Donauwellen kann man nicht essen

Bevor ich an die Arbeit an meinem Stimmentheater mit Tongerüst (man nennt es auch Hörspiel) schreite und Herrn Harzers Sprache ansetze und zerschneide, muss ich noch kurz ein anderes Thema begrasen. Ich lese ab und an Dinge, die mich ergreifen, die ich aber nicht wirklich verstehe. Dazu gehört ein gewisser Nietzsche, leider fand ich das Buch Philosophie leicht gemacht nicht mehr, es stand Jahrzehnte dort im Regal der Bibliothek vor, also nahm ich Hannah Arendt`s Briefbuch mit der Wahrheit, die es nur zu zweien gibt, mit und ich staunte nicht schlecht, denn sie ist eine ganz normale Briefeschreiberin und Frau gewesen, interessiert an durchaus freudespendenden Themen und redselig wie eine Klapperschlange. Auffallend zudem, wie gut sie auf mehreren Tabletts gleichzeitig zu tanzen vermochte. Obwohl ehrlich veranlagt, war sie doch auch mit großem Respekt unterwegs gewesen und ich las mich in sie hinein, als sei ich selbst damals am Leben der A. beteiligt gewesen, wie und wo auch immer. Ein wenig kam, ob der Vielfältigkeit die diese betrafen, die Vermutung auf, dass sie eine Art polyamore Art hatte Männern zu begegnen. Am 8.7. (ich glaube im Jahre 1946) beginnt sie einen Brief mit „Liebster“, dieser ging an ihren Ehemann H. Bühler, gleich am Tage darauf folgt ein weiterer an Herrn Kurt Blumenfeld, der mit „Mein Lieber und Guter“ beginnt, es folgen wenige Tage später noch ein Brief an Karl Jaspers und einer an Gershom Sholem, mit allen ist sie vertraut wie Gott mit seinen Lämmchen. Das hab ich jetzt merkwürdig gesagt und doch meine ich es so. Sie hatte wohl eine ungeheure Geübtheit im liebevoll „Hallogeschäfte“ abschließen, wenn man das so sagen kann. Nietzsche meinte übrigens ein Bewusstsein im Menschen sei vollkommen überflüssig. Der Zusammenhang ist mir nicht klar, weshalb ich ihn weglasse. Ausgerechnet er sagte das, wobei er auch gleichzeitig der Meinung gewesen war, dass der Ursprung von Bewusstsein ein grosses Mitteilungsbedürfnis sei. Manchmal habe ich das Gefühl, man muss sich zu einer Art Höhepunkt aufspielen und zudem ganz viele Widersprüche auf einmal in die Menschheit werfen und bald schon ist man ein gemachter Mann. Eine Frau auch.
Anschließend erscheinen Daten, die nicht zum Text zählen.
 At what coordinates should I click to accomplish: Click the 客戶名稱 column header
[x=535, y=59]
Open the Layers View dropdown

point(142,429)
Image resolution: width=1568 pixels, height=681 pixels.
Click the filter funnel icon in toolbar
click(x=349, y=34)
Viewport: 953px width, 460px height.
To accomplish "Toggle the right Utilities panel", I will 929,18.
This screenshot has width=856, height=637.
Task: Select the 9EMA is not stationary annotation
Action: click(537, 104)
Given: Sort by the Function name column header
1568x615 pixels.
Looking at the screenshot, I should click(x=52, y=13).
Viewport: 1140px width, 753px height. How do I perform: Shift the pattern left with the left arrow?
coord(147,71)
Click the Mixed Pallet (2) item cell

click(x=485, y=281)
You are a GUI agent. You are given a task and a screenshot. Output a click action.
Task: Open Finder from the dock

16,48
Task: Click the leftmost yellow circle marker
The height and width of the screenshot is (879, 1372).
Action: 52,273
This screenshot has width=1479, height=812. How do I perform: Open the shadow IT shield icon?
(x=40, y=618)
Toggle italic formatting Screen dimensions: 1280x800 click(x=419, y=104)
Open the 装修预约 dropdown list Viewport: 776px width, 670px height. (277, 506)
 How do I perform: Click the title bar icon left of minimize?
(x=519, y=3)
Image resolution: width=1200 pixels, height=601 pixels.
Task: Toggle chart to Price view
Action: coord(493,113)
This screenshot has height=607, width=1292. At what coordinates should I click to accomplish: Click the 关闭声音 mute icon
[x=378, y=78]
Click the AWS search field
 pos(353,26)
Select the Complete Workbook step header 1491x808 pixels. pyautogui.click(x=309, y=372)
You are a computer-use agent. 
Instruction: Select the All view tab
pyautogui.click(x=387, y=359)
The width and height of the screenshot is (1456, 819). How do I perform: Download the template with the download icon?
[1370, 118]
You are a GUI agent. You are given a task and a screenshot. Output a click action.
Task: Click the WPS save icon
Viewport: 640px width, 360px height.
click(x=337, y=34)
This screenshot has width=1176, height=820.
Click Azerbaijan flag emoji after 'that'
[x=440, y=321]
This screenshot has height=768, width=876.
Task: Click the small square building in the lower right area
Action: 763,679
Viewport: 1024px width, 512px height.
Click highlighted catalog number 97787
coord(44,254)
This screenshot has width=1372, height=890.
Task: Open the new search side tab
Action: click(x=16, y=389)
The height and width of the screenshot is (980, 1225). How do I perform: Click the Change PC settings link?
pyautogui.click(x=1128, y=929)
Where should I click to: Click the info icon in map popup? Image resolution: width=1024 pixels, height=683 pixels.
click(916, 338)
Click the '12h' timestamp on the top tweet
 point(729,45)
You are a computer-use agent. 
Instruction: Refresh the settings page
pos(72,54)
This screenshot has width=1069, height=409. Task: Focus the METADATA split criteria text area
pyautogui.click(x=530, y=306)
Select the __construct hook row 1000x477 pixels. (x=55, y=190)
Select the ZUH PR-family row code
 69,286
Genug nun in meinen Gedanken hin und her gefahren, jetzt heisst es still zu sitzen und mich dem Hören hinzugeben.

P.S: Die Schwester wünscht sich „Donauwellen“ zum Geburtstag. Ich dachte es ginge um Gebäck, sie meint jedoch eine Art Walzermusik. Ich bin verwirrt, dachte momentan sei Polterschlager angesagt. Das Walzertum, das hatte ich nicht mehr auf dem Schirm.